Dans la dernière livraison des Chroniques d’Art Sacré , maitre verrier, vidéaste, architecte, éclairagistes, universitaire… croisent leurs regards à propos du difficile sujet de la et des couleurs. Extrait.
Couleurs vraies, couleurs fausses 1/2
La couleur est « matière », non pas ici de la matière des scientifiques, mais ce qui donne dans la sensation que j’ai d’un matériau, de sa texture, de sa réalité. Toujours liée à autre chose qu’elle-même, au minimum un support, un matériau, un espace, une couleur n’existe pas pure, absolue, sinon artificiellement séparée, abstraite mais qu’est-ce qu’une couleur abstraite ? de l’étoffe même dont sont faites les choses, grain du papier, miroir du cuivre ou rugosité du bois parqueté ; nature de la matière colorante, aquarelle ou gouache, huile ou acrylique, fusain ou encre, pastels et de la façon dont cette couleur est posée, pinceau de martre, brosse, plume, doigt, couteau Lisse, polie, rugueuse, striée de raies fines ou profondes, régulières ou pas, la couleur est indissociable de la « substance » des choses. C’est pourquoi dans une étoffe, l’il exercé distingue la couleur due au tissage (l’Ikat par exemple) et l’impression de surface ; la lasure ou la cire pénètrent, pas le vernis ; les premiers ennoblissent, l’autre fait illusion, comme pour le verre colorié et le verre teint dans la masse. Ce qui conduit à dire que la couleur est « espace » . Elle sépare et relie, elle espace les choses. « La richesse d’une couleur ne se mesure pas à son intensité mais à l’acuité avec laquelle, en elle, résonne l’espace » (Maldiney). Proches du son dans l’espace, les couleurs sont forcément faites d’accords colorés, elles sont symphoniques (comme on le voit dans l’écart entre des vitraux et de simples verres blancs).

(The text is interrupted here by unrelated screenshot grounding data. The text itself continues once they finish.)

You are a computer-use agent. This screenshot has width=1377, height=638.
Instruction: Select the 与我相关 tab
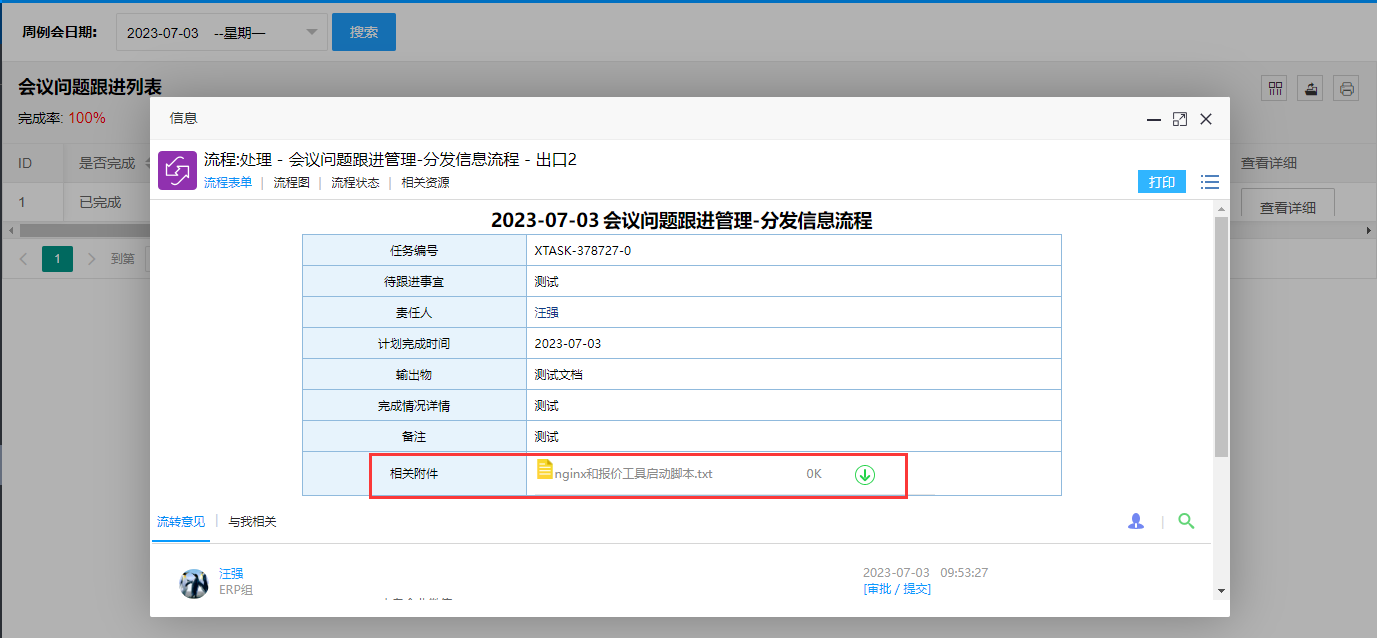pyautogui.click(x=252, y=522)
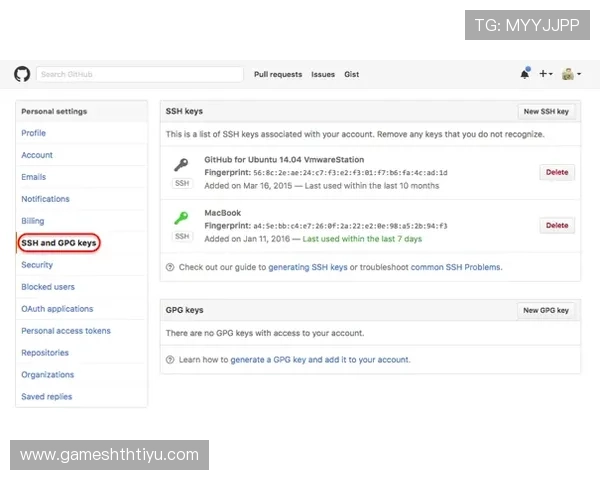Screen dimensions: 600x480
Task: Go to Issues in top navigation
Action: (323, 74)
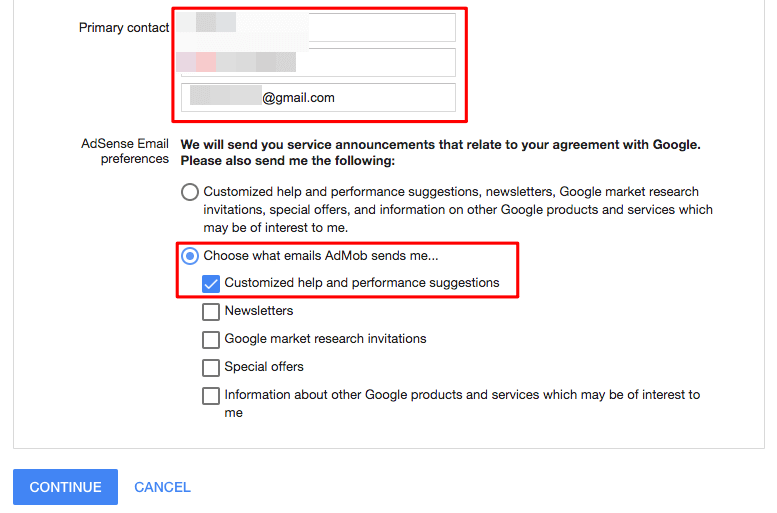Click the 'Google market research invitations' label text

(325, 339)
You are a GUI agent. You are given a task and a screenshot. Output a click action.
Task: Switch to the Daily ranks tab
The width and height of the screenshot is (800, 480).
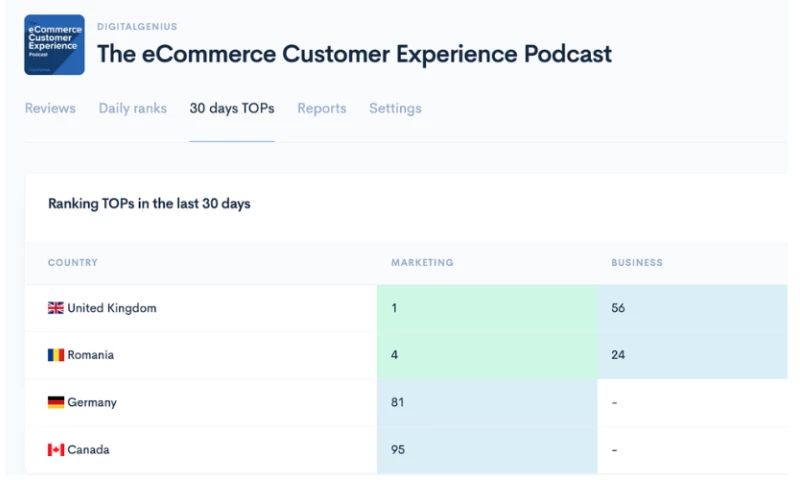click(132, 108)
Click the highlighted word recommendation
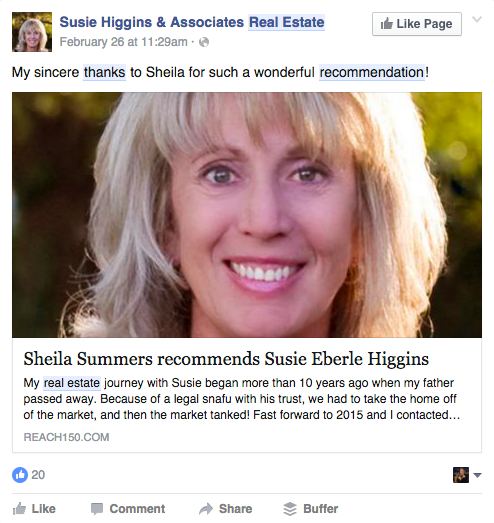Viewport: 494px width, 523px height. [372, 72]
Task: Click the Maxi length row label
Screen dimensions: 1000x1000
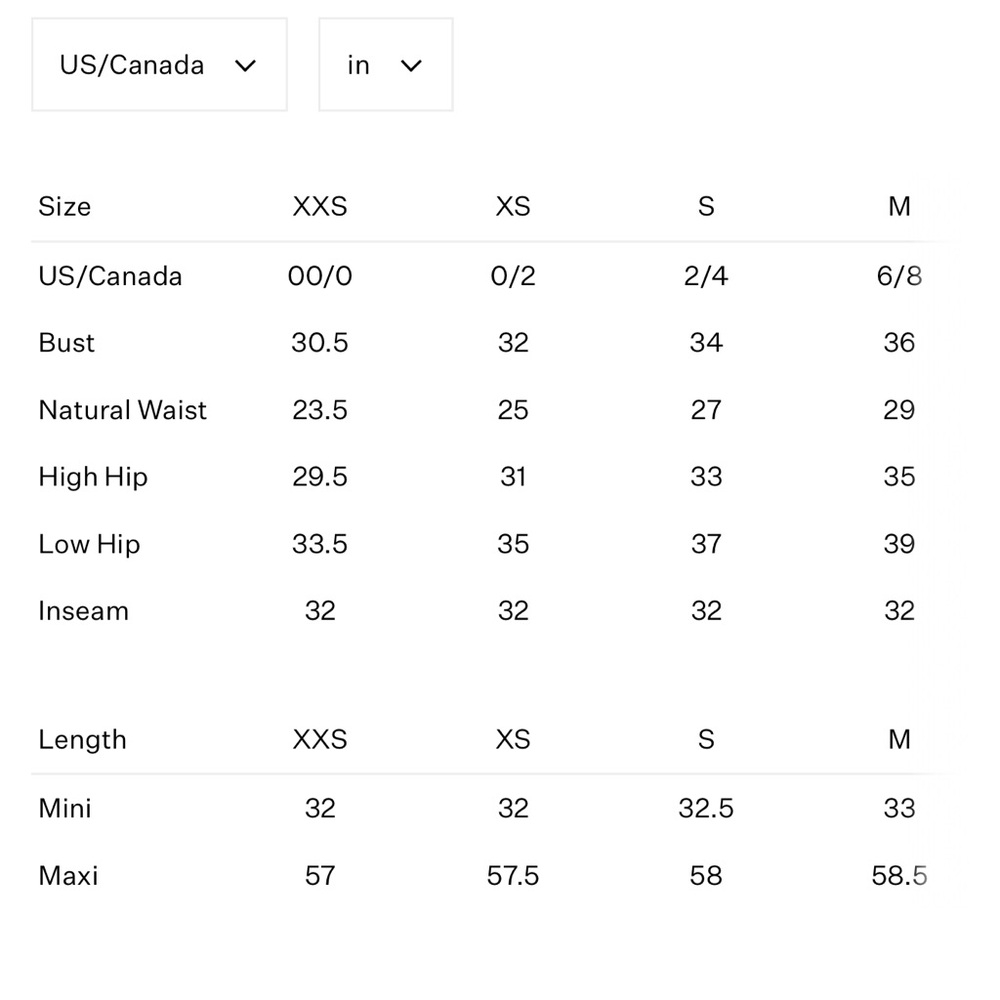Action: pyautogui.click(x=68, y=876)
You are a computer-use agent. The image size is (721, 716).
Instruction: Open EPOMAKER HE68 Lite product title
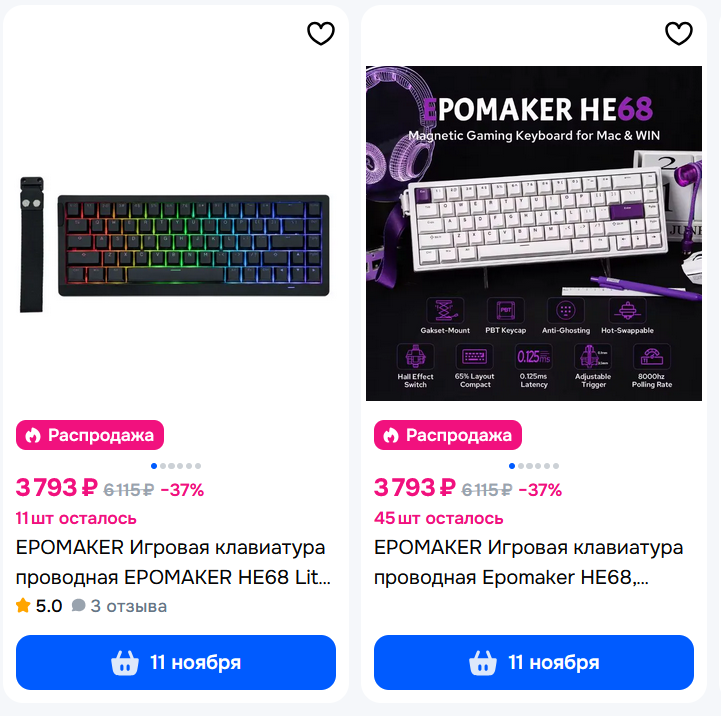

Vibration de l’espace, la couleur est aussi « lumière ». Banalité nécessaire de rappeler que les couleurs s’affaiblissent avec la lumière. Le soleil se cache et le paysage perd son relief, la cataracte gagne et le visible s’estompe jusqu’à se perdre. La structure volumétrique comme l’a montré la peinture moderne n’est pas forcément affaire d’ombres et de lumières, mais plutôt de couleurs. Déjà Léonard de Vinci voyait les ombres portées comme des couleurs, rouge sur le vert et inversement. La couleur est bien ici une vibration de l’air qu’elle rend visible (les Meules de Monet). Si ce caractère atmosphérique de la couleur est essentiel à la couleur, la rend vivante, la rend respirable, alors il faut fuir, dans l’architecture en particulier, les couleurs saturées, uniformes, opaques à force de densité, épaisses et qui s’écrasent les unes les autres. Dépendant de sa réceptivité à la lumière, la couleur doit respirer le blanc des carrelages à bas prix posés sans imagination ne respire pas, il est hygiénique, sans plus. Il lui manquera toujours cette indicible coloration de la pierre au fil des heures, éveil de l’aube, assombrissement du crépuscule.
La patine souligne admirablement la vraie couleur, en fonction du matériau embelli par le temps et par l’usage, par les intempéries aussi qui donne à la pierre une toute autre couleur que le blanc trop pur d’un ravalement techniquement parfait (Rouen, Amiens, Paris dont les tours me sont apparues l’autre matin en sucre glace !). La saleté et la crasse ne sont pas des couleurs, ou ce sont des couleurs fausses – elles endeuillent les plus belles architectures, elles brouillent les formes, escamotent reliefs et contours (Rouen encore, Auxerre). Un badigeon médiocre sépare la pierre de la couleur, gomme la structure d’un feuillage, l’aiguë d’un visage, la subtilité d’un rinceau. La couleur vraie n’est pas un coloriage ou un bariolage, un maquillage, pour embellir et masquer les imperfections structurelles d’un espace, d’un volume ou d’une forme. Si l’on peut visuellement décaper la couleur, « déshabiller » le mur de son enduit ou de sa peinture comme Descartes prétendait déshabiller la cire de tous ses aspects sensibles, pire si on en éprouve le désir, comme l’enfant que démange l’envie de décoller le papier peint, alors la couleur est « fausse », comme on le dit d’un faux-nez, de faux-cheveux ou de faux-cils. Cela peut être utile ou même nécessaire, c’est toujours un aveu de faiblesse et un subterfuge, qui suscite l’apparence et non l’apparition. Le plus souvent cela ne dure pas, comme pour les murs d’un appartement qu’il convient de repeindre régulièrement. Pour autant il arrive que la peinture fasse corps avec la forme, de façon si admirable qu’elle est la forme, comme dans les décors baroques, roses, blanc et ors des abbayes de Souabe ou de Bavière. Il arrive qu’elle serve le matériau au point qu’elle est le matériau. Il arrive qu’elle souligne les jeux d’ombres et de lumières au point d’être elle-même lumière. Par sa texture même, elle suscite une 3° dimension comme on le voit aux monochromes, bleus de Klein, noirs de Soulages, rouges de Rothko. La couleur est la chair mise à nu du réel.
Aussi beaucoup d’artistes l’ont-ils aujourd’hui exaltée au-dessus de tout, dans l’abstraction. Parce que, comme le dit Aurélie Nemours, il n’y a pas autre chose de vrai : « Je ne traite la couleur qu’à travers elle-même. Je ne veux pas la quitter, il n’est pas question d’y aller par une autre voie. La forme est déjà un peu étrangère à la couleur. » (entretien, Le Monde, 19.06.2004). Mais c’est encore confondre la forme et le dessin. « Le dessin donne le sens. La couleur donne la forme, c’est-à-dire la gloire » disait Claudel. Pour un phénoménologue en effet la couleur est cette saisie de l’âme par l’être des choses, c’est un avènement de l’être.